Non-small cell lung cancer (NSCLC) is an aggressive malignancy characterized by poor therapeutic outcomes, and its progression is closely linked to dysregulated PI3K-AKT signaling and resistance to ferroptosis. This study aimed to investigate the anti-tumor effects of Asaraldehyde (Asa) on NSCLC, elucidate its underlying mechanisms, and explore its therapeutic potential by targeting both ferroptosis and the PI3K-AKT pathway. It was revealed that Asa treatment significantly suppressed NSCLC cell proliferation, migration, and epithelial-mesenchymal transition (EMT) while inducing ferroptosis, as evidenced by increased lipid peroxidation, reactive oxygen species (ROS) accumulation, and glutathione (GSH) depletion. Additionally, Asa promoted ubiquitin-mediated degradation of AKT, leading to inhibition of the PI3K-AKT signaling pathway, and this effect was partially attenuated by Ferrostatin-1, a ferroptosis inhibitor.

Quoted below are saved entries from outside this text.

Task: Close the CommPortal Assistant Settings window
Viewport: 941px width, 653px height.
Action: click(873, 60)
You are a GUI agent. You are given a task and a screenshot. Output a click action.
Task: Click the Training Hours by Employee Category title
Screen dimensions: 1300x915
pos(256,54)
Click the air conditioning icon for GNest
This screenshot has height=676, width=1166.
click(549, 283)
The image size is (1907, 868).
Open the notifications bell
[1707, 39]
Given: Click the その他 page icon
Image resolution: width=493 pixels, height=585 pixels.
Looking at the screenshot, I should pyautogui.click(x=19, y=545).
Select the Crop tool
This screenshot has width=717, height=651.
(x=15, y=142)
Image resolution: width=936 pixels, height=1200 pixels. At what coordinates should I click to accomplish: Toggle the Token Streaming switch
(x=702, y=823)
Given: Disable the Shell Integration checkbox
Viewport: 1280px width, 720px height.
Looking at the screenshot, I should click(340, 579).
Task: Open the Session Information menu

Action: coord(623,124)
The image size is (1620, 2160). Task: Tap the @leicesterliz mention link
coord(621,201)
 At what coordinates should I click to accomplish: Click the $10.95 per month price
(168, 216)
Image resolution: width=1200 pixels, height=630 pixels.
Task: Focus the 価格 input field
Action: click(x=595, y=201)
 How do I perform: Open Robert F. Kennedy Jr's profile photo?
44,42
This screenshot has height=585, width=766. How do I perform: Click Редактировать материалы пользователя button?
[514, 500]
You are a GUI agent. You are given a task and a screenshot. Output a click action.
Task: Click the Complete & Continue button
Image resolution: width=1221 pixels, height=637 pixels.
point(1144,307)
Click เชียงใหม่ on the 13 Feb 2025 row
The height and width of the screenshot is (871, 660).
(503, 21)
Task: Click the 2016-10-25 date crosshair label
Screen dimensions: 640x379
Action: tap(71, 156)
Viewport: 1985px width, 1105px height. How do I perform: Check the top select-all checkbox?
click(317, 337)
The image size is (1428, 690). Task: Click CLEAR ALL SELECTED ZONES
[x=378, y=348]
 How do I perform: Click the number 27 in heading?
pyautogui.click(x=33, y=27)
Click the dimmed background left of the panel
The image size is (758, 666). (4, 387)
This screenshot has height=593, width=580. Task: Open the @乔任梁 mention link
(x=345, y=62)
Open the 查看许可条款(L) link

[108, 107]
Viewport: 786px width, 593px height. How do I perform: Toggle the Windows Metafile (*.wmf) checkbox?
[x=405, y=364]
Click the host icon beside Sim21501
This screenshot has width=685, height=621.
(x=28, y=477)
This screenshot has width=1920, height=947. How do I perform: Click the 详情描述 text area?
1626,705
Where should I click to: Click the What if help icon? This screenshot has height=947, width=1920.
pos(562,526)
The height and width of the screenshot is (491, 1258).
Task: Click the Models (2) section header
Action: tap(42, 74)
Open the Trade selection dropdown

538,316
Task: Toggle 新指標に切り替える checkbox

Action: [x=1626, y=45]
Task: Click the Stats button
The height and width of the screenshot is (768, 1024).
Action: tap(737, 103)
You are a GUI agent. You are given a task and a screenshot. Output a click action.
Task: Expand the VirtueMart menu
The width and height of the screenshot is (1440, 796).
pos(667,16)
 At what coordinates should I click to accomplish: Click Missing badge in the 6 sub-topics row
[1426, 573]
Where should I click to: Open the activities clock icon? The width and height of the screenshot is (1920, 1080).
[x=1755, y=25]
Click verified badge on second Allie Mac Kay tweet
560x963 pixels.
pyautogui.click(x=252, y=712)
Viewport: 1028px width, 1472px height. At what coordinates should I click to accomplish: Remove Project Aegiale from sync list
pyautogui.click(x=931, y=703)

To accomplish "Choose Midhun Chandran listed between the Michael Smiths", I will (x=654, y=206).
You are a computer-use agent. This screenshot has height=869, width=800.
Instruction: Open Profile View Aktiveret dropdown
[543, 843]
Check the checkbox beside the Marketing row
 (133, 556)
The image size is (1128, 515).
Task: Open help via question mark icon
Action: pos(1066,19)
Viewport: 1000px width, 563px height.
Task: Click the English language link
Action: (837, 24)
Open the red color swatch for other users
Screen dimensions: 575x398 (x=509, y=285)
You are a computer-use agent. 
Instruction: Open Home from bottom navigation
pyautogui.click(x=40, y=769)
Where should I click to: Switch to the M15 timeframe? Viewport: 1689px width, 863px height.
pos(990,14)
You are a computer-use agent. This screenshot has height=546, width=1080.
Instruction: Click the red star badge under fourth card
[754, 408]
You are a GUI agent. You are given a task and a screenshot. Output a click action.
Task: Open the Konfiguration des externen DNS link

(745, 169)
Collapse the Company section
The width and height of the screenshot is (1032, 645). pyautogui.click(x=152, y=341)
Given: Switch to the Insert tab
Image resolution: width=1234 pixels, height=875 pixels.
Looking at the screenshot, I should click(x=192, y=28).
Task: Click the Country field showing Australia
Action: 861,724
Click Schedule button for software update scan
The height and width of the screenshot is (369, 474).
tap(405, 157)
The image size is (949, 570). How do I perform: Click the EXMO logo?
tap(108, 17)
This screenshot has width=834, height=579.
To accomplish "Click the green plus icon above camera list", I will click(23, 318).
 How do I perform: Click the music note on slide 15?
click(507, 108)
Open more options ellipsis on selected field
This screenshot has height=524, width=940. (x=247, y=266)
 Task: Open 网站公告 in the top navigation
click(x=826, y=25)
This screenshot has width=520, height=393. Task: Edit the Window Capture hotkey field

In vivo, Asa administration significantly reduced tumor growth in a xenograft mouse model, accompanied by decreased expression of Ki67, AKT, and ferroptosis-related proteins. These findings demonstrate that Asa exerts potent anti-NSCLC activity through ferroptosis induction and PI3K-AKT pathway suppression, and suggest that targeting these pathways with Asa could provide a novel therapeutic strategy for NSCLC treatment.